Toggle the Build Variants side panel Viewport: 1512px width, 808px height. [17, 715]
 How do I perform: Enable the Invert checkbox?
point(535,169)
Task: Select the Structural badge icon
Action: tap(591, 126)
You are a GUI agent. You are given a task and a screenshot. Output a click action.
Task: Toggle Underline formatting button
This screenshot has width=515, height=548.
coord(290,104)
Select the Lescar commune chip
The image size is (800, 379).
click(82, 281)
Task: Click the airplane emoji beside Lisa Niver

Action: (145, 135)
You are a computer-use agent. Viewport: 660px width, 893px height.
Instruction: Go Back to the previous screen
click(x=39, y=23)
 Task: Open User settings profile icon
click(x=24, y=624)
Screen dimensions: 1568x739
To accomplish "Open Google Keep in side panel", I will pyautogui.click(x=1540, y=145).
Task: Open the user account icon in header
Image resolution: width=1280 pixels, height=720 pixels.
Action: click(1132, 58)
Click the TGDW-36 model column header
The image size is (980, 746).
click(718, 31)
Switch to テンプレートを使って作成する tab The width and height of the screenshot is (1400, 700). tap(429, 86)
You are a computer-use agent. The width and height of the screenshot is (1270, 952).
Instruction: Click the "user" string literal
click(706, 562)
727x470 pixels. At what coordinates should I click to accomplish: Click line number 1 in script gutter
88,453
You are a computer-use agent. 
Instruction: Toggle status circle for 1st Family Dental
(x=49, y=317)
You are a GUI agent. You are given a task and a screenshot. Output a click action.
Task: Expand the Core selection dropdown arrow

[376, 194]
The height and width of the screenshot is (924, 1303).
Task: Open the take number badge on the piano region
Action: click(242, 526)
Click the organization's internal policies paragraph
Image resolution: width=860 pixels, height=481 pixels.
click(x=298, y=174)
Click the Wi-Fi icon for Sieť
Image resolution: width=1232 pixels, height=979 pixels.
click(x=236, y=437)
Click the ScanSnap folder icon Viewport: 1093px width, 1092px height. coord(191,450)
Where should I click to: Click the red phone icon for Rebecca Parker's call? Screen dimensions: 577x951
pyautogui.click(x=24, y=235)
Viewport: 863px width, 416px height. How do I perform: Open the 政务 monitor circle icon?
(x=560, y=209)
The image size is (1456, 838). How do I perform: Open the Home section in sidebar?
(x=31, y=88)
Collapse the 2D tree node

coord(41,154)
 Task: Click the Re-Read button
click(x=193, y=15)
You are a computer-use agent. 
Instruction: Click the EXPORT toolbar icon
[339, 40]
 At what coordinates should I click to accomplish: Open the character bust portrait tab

YOUR TASK: Reproduce the full listing above, keeping every line intact.

REPLY TO THE EXERCISE:
Toggle the Build Variants side panel Viewport: 1512px width, 808px height. [17, 715]
 How do I perform: Enable the Invert checkbox?
point(535,169)
Task: Select the Structural badge icon
Action: tap(591, 126)
You are a GUI agent. You are given a task and a screenshot. Output a click action.
Task: Toggle Underline formatting button
This screenshot has width=515, height=548.
coord(290,104)
Select the Lescar commune chip
The image size is (800, 379).
click(82, 281)
Task: Click the airplane emoji beside Lisa Niver

Action: (145, 135)
You are a computer-use agent. Viewport: 660px width, 893px height.
Instruction: Go Back to the previous screen
click(x=39, y=23)
 Task: Open User settings profile icon
click(x=24, y=624)
Screen dimensions: 1568x739
To accomplish "Open Google Keep in side panel", I will pyautogui.click(x=1540, y=145).
Task: Open the user account icon in header
Image resolution: width=1280 pixels, height=720 pixels.
Action: click(1132, 58)
Click the TGDW-36 model column header
The image size is (980, 746).
click(718, 31)
Switch to テンプレートを使って作成する tab The width and height of the screenshot is (1400, 700). tap(429, 86)
You are a computer-use agent. The width and height of the screenshot is (1270, 952).
Instruction: Click the "user" string literal
click(706, 562)
727x470 pixels. At what coordinates should I click to accomplish: Click line number 1 in script gutter
88,453
You are a computer-use agent. 
Instruction: Toggle status circle for 1st Family Dental
(x=49, y=317)
You are a GUI agent. You are given a task and a screenshot. Output a click action.
Task: Expand the Core selection dropdown arrow

[376, 194]
The height and width of the screenshot is (924, 1303).
Task: Open the take number badge on the piano region
Action: click(242, 526)
Click the organization's internal policies paragraph
Image resolution: width=860 pixels, height=481 pixels.
click(x=298, y=174)
Click the Wi-Fi icon for Sieť
Image resolution: width=1232 pixels, height=979 pixels.
click(x=236, y=437)
Click the ScanSnap folder icon Viewport: 1093px width, 1092px height. coord(191,450)
Where should I click to: Click the red phone icon for Rebecca Parker's call? Screen dimensions: 577x951
pyautogui.click(x=24, y=235)
Viewport: 863px width, 416px height. How do I perform: Open the 政务 monitor circle icon?
(x=560, y=209)
The image size is (1456, 838). How do I perform: Open the Home section in sidebar?
(x=31, y=88)
Collapse the 2D tree node

coord(41,154)
 Task: Click the Re-Read button
click(x=193, y=15)
You are a computer-use agent. 
Instruction: Click the EXPORT toolbar icon
[339, 40]
 At what coordinates should I click to accomplish: Open the character bust portrait tab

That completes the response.